Lyudmila Rudenko | |
Full Name: | Lyudmila Vladimirovna Rudenko |
Country: | Soviet Union |
Birth Date: | 27 July 1904 |
Birth Place: | Lubny, Poltava Governorate, Russian Empire (present-day Ukraine) |
Death Place: | Leningrad, Soviet Union |
International Master (1950) Woman Grandmaster (1976) | |
Womensworldchampion: | 1950–53 |
Lyudmila Vladimirovna Rudenko (Russian: Людми́ла Влади́мировна Руде́нко, Ukrainian: Людмила Володимирівна Руденко; 27 July 1904 – 4 March 1986) was a Soviet chess player and the second women's world chess champion, from 1950 until 1953.[1]
Rudenko was awarded the FIDE titles of International Master (IM) and Woman International Master (WIM) in 1950, and Woman Grandmaster (WGM) in 1976. She was the first woman awarded the International Master title. She was also USSR women's champion in 1952.
Rudenko was born in 1904 in Lubny, in the Poltava region of what is now Ukraine.[2] At age 10, she was taught how to play chess by her father—although, at first, she was more interested in swimming. After secondary school, she moved to Odessa and took a degree in economics.[2] Rudenko became the swimming champion of Odessa in the 400m (1,300feet) breaststroke. In 1925, she was swimming vice-champion of Ukraine (breaststroke). She started a career as an economic planner for the Soviet Union, and chess became a hobby.
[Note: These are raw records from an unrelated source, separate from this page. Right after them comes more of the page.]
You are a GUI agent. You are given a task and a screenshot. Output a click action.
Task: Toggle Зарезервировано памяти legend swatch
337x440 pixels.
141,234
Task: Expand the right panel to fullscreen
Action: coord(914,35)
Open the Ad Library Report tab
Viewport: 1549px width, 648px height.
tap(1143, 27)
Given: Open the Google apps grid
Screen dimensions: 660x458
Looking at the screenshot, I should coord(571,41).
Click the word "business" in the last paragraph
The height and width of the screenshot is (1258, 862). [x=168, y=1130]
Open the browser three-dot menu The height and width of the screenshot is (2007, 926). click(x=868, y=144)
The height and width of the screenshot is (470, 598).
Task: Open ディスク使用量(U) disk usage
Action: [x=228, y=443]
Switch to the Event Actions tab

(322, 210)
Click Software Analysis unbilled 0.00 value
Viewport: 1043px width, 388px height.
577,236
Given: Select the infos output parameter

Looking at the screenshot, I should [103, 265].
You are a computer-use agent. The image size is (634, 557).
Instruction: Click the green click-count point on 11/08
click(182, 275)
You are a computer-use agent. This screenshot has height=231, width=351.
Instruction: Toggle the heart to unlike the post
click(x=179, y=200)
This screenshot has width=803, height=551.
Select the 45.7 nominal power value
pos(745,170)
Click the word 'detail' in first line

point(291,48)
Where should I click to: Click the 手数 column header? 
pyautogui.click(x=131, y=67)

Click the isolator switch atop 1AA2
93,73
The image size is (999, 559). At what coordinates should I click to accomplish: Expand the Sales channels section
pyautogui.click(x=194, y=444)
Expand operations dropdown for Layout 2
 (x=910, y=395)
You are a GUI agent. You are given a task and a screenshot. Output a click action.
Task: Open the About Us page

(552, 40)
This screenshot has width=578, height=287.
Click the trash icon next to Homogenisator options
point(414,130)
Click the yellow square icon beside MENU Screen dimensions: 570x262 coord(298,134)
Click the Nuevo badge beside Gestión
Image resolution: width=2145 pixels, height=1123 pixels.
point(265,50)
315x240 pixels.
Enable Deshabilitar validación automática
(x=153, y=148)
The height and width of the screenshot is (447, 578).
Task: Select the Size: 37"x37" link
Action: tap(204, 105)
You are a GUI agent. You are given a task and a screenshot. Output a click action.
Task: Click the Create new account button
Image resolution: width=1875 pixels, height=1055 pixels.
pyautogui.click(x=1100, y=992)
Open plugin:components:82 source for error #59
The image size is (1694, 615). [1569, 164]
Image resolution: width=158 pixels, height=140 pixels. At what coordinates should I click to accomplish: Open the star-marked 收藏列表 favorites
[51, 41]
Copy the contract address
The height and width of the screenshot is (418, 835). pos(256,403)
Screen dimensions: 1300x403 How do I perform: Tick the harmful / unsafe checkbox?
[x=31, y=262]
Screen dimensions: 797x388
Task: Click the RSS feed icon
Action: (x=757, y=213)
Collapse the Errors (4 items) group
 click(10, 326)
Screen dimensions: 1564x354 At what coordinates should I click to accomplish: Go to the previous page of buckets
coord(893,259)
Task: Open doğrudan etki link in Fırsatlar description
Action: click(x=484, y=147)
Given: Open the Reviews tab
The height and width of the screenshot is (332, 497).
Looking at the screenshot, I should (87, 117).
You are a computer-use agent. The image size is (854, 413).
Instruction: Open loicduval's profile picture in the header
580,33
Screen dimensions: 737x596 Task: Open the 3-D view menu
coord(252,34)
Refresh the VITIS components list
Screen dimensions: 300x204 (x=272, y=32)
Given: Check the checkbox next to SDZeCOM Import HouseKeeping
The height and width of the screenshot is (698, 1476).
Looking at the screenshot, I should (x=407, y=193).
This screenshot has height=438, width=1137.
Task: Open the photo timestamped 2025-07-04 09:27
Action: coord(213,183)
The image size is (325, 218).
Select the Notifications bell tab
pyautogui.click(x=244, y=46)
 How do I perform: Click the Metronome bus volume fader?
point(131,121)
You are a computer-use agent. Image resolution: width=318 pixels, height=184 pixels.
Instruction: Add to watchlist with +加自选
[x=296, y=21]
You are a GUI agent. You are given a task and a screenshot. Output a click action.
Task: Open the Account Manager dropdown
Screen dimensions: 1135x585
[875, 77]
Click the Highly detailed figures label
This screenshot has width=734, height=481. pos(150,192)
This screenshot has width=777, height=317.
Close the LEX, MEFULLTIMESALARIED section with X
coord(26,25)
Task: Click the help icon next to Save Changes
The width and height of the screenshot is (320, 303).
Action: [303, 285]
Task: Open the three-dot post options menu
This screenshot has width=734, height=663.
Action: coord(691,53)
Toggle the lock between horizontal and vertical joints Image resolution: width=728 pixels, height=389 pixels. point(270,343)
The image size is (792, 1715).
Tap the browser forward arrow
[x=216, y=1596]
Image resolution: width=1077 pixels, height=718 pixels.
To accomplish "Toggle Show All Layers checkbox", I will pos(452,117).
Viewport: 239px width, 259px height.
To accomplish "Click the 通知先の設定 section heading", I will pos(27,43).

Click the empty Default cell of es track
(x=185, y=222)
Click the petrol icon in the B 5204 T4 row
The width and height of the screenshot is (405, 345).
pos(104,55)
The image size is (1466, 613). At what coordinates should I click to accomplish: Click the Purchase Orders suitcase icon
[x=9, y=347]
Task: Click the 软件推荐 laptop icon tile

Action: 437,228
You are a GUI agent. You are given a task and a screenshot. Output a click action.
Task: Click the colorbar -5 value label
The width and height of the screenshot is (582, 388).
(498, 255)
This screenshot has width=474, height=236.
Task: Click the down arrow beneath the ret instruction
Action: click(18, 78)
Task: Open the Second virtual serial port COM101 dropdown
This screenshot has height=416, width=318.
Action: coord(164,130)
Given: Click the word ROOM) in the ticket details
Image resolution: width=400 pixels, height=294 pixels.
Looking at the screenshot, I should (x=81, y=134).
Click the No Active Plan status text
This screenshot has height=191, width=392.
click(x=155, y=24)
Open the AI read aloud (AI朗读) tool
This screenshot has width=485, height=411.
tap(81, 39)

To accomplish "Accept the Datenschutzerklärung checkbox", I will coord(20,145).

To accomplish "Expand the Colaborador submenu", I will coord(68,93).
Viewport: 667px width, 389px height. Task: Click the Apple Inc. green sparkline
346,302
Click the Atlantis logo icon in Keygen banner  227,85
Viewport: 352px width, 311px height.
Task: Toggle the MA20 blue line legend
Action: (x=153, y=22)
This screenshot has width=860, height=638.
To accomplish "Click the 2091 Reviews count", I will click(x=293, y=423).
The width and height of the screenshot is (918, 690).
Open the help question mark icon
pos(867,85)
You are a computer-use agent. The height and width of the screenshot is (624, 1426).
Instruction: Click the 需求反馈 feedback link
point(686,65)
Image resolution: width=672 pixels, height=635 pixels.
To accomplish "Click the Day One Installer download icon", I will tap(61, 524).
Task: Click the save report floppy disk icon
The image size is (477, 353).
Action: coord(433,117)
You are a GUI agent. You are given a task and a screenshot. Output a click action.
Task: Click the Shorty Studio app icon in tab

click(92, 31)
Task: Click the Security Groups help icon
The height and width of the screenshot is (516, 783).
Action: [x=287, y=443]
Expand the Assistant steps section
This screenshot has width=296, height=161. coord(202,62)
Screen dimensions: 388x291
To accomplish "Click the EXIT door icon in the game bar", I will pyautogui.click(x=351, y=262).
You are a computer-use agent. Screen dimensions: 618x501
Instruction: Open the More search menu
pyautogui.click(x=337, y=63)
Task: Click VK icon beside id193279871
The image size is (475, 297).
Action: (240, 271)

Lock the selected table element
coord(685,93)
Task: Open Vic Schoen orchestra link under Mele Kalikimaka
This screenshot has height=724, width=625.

Rudenko began playing tournament chess in 1925 after a move to Moscow. In 1928, she won the Moscow women's championship. She then moved to Leningrad, where she met and married scientist Lev Davidovich Goldstein; in 1931 they had a son.[2] In Leningrad in 1929 she began training with chess master Peter Romanovsky. She won the Leningrad women's championship three times.
In World War II, Rudenko organized a train to evacuate children from the Siege of Leningrad. She described this as the most important accomplishment in her life.[2]
Women's World Champion Vera Menchik died in 1944 during an air raid. After the war, in the winter of 1949 - 1950, the World Chess Federation FIDE held a tournament in Moscow to determine the new women's champion. Sixteen women from twelve countries competed, with the four Soviet players taking the top four spots. Rudenko, who was then 45 years old, won the tournament, a full point ahead of the field (scoring nine wins, one loss, and five draws). She held the Women's World Championship title until losing it to Elisaveta Bykova in 1953 in the next championship cycle. Her score was 6–8 (five wins, seven losses, and two draws).
Rudenko's post-war chess trainers were Alexander Tolush and Grigory Levenfish.[2]
Rudenko was inducted into the World Chess Hall of Fame in 2015.[3] She was honored with a Google Doodle on the 114th anniversary of her birth, 27 July 2018.[4]